# Zur Aufgabe
Führe den Text über die 3sat-Sendung „Tod auf Rezept“ im Anschluss an seinen letzten Satz weiter.

# Ausgangstext
----------------

Jetzt, am 10.3.2016 seit 20.15 Uhr läuft auf 3SAT die Sendung „Tod auf Rezept“. Die Sendung zeigt, wie schnell Patienten Antidepressiva und andere Medikamente erhalten: Schon nach einem 5- bis 15-minütigen Gespräch mit einem Arzt kommen Patienten mit einem Medikamentenrezept aus dem Behandlungszimmer.
Notizen:
– Patienten erzählen, wie sie durch Psychopharmaka teilweise noch kränker wurden.
– Der amerikanische Psychiater David Healy klärt kritisch über Psychopharmaka auf.
– Philippe Even ist emeritierter Professor der Universität Paris-Descartes. Er vergleicht Psychopharmaka mit einer Bowling-Kugel: Die Kugel könne den richtigen Kegel treffen, oft aber treffe sie falsche Kegel oder viele wichtige Kegel drumherum.

----------------

# Verfügbare Daten
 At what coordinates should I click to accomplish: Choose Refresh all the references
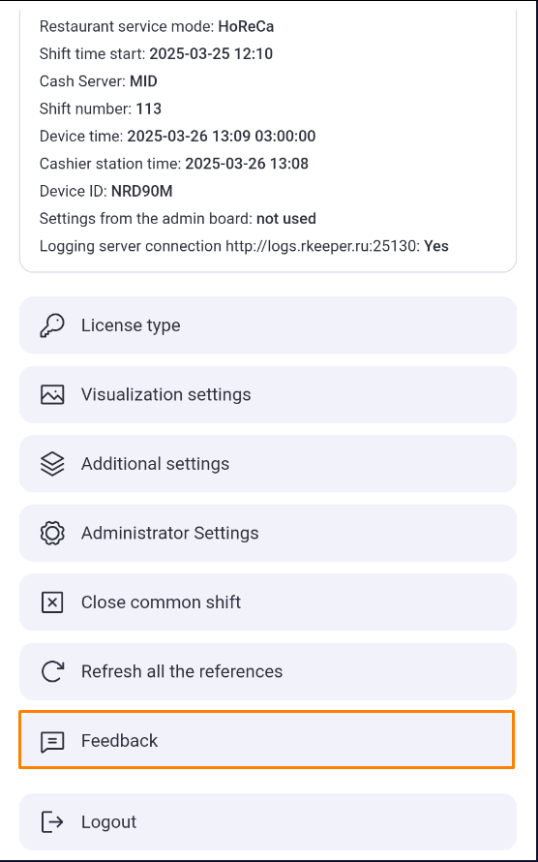268,672
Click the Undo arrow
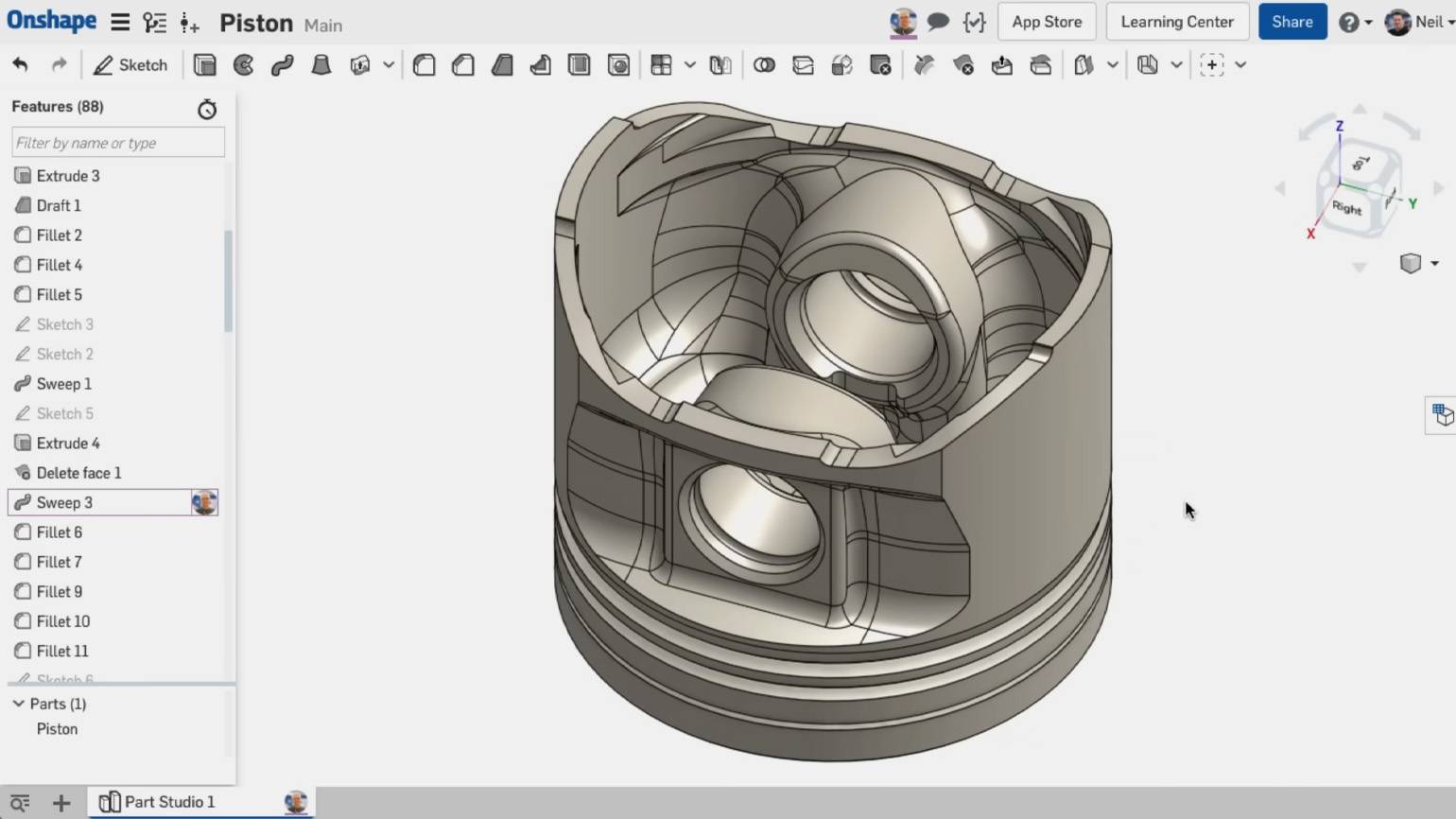Image resolution: width=1456 pixels, height=819 pixels. (21, 65)
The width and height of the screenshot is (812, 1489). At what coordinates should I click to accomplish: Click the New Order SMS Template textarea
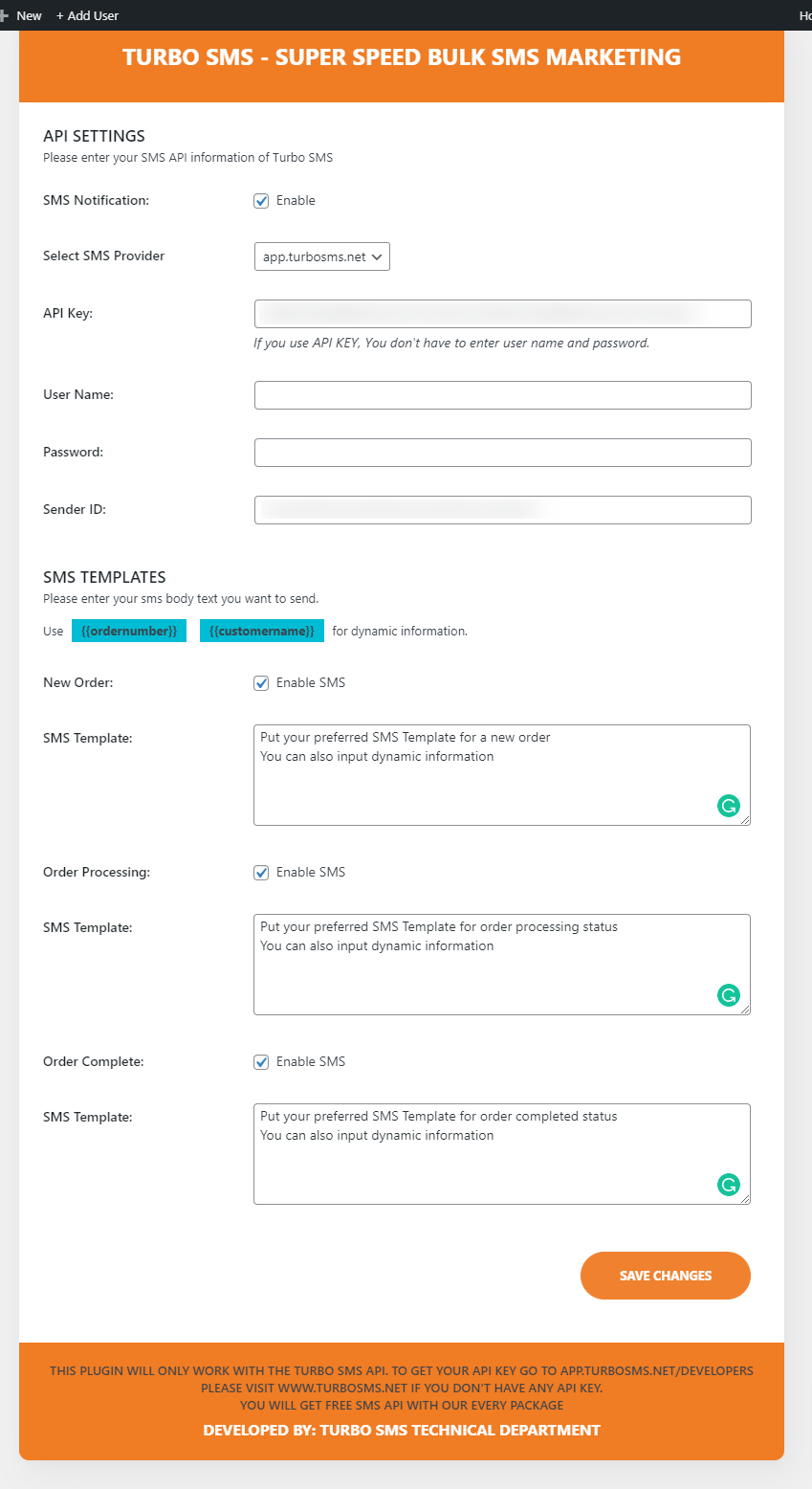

----------------

# Ergebnis
Gert Scobel spricht in seiner Sendung (10.3.2016, 21 Uhr) über den „Therapienotstand – was hilft der kranken Seele?“
Seine Gäste:
– Professor Eva-Lotta Brakemeier, Psychologische Hochschule Berlin. Psychotherapeutische Richtung: Kognitive Verhaltenstherapie und Interpersonelle Psychotherapie
– Dietrich Munz, Psychologe, Physiker, Psychoanalytiker und Präsident der Bundespsychotherapeutenkammer, Sonnenberg-Klinik Stuttgart
– Holger Schulz, Versorgungsforscher, Universitätsklinik Hamburg-Eppendorf
Notizen:
– Prozac (Wirkstoff: Fluoxetin) war eines der ersten Antidepressiva. Es ist ein Selektiver Serotonin-Aufnahmehemmer (SSRI) und wird für Selbstmorde und Mordanschläge in den USA verantwortlich gemacht.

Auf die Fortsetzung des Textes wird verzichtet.